RECORDS TO PROCESS below:
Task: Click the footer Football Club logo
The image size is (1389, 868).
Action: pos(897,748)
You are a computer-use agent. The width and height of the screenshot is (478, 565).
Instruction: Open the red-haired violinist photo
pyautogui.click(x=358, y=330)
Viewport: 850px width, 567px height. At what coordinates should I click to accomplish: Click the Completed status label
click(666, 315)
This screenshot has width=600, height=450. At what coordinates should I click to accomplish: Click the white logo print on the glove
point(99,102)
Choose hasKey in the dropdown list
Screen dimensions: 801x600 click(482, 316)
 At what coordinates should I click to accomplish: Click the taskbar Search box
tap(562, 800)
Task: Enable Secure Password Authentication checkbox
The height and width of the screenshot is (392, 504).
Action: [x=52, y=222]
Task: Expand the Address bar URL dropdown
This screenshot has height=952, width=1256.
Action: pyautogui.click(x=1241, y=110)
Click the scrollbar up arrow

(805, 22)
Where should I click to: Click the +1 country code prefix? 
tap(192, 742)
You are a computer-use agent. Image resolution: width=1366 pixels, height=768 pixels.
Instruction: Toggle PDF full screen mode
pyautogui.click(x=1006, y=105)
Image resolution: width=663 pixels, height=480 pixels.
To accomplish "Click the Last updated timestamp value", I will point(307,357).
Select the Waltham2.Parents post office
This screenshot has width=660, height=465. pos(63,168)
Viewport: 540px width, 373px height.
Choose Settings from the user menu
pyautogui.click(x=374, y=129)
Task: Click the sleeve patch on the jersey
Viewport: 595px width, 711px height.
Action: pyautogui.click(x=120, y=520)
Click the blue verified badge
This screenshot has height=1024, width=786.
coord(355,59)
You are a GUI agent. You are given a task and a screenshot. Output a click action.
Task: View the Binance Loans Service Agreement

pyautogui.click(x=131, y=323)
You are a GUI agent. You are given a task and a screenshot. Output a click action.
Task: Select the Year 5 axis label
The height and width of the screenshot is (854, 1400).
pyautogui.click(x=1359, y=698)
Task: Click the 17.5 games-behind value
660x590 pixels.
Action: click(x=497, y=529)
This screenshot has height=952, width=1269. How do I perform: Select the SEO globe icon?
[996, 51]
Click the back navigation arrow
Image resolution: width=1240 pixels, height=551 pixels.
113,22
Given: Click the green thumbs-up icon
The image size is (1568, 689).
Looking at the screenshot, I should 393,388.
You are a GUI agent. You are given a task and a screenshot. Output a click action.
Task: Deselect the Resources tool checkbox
End of RECORDS TO PROCESS.
* WORK REQUIRED:
Give back all the records above exactly as they were written.

* COMPLETED TASK:
Task: Click the footer Football Club logo
The image size is (1389, 868).
Action: pos(897,748)
You are a computer-use agent. The width and height of the screenshot is (478, 565).
Instruction: Open the red-haired violinist photo
pyautogui.click(x=358, y=330)
Viewport: 850px width, 567px height. At what coordinates should I click to accomplish: Click the Completed status label
click(666, 315)
This screenshot has width=600, height=450. At what coordinates should I click to accomplish: Click the white logo print on the glove
point(99,102)
Choose hasKey in the dropdown list
Screen dimensions: 801x600 click(482, 316)
 At what coordinates should I click to accomplish: Click the taskbar Search box
tap(562, 800)
Task: Enable Secure Password Authentication checkbox
The height and width of the screenshot is (392, 504).
Action: [x=52, y=222]
Task: Expand the Address bar URL dropdown
This screenshot has height=952, width=1256.
Action: pyautogui.click(x=1241, y=110)
Click the scrollbar up arrow

(805, 22)
Where should I click to: Click the +1 country code prefix? 
tap(192, 742)
You are a computer-use agent. Image resolution: width=1366 pixels, height=768 pixels.
Instruction: Toggle PDF full screen mode
pyautogui.click(x=1006, y=105)
Image resolution: width=663 pixels, height=480 pixels.
To accomplish "Click the Last updated timestamp value", I will point(307,357).
Select the Waltham2.Parents post office
This screenshot has width=660, height=465. pos(63,168)
Viewport: 540px width, 373px height.
Choose Settings from the user menu
pyautogui.click(x=374, y=129)
Task: Click the sleeve patch on the jersey
Viewport: 595px width, 711px height.
Action: pyautogui.click(x=120, y=520)
Click the blue verified badge
This screenshot has height=1024, width=786.
coord(355,59)
You are a GUI agent. You are given a task and a screenshot. Output a click action.
Task: View the Binance Loans Service Agreement

pyautogui.click(x=131, y=323)
You are a GUI agent. You are given a task and a screenshot. Output a click action.
Task: Select the Year 5 axis label
The height and width of the screenshot is (854, 1400).
pyautogui.click(x=1359, y=698)
Task: Click the 17.5 games-behind value
660x590 pixels.
Action: click(x=497, y=529)
This screenshot has height=952, width=1269. How do I perform: Select the SEO globe icon?
[996, 51]
Click the back navigation arrow
Image resolution: width=1240 pixels, height=551 pixels.
113,22
Given: Click the green thumbs-up icon
The image size is (1568, 689).
Looking at the screenshot, I should 393,388.
You are a GUI agent. You are given a task and a screenshot. Output a click action.
Task: Deselect the Resources tool checkbox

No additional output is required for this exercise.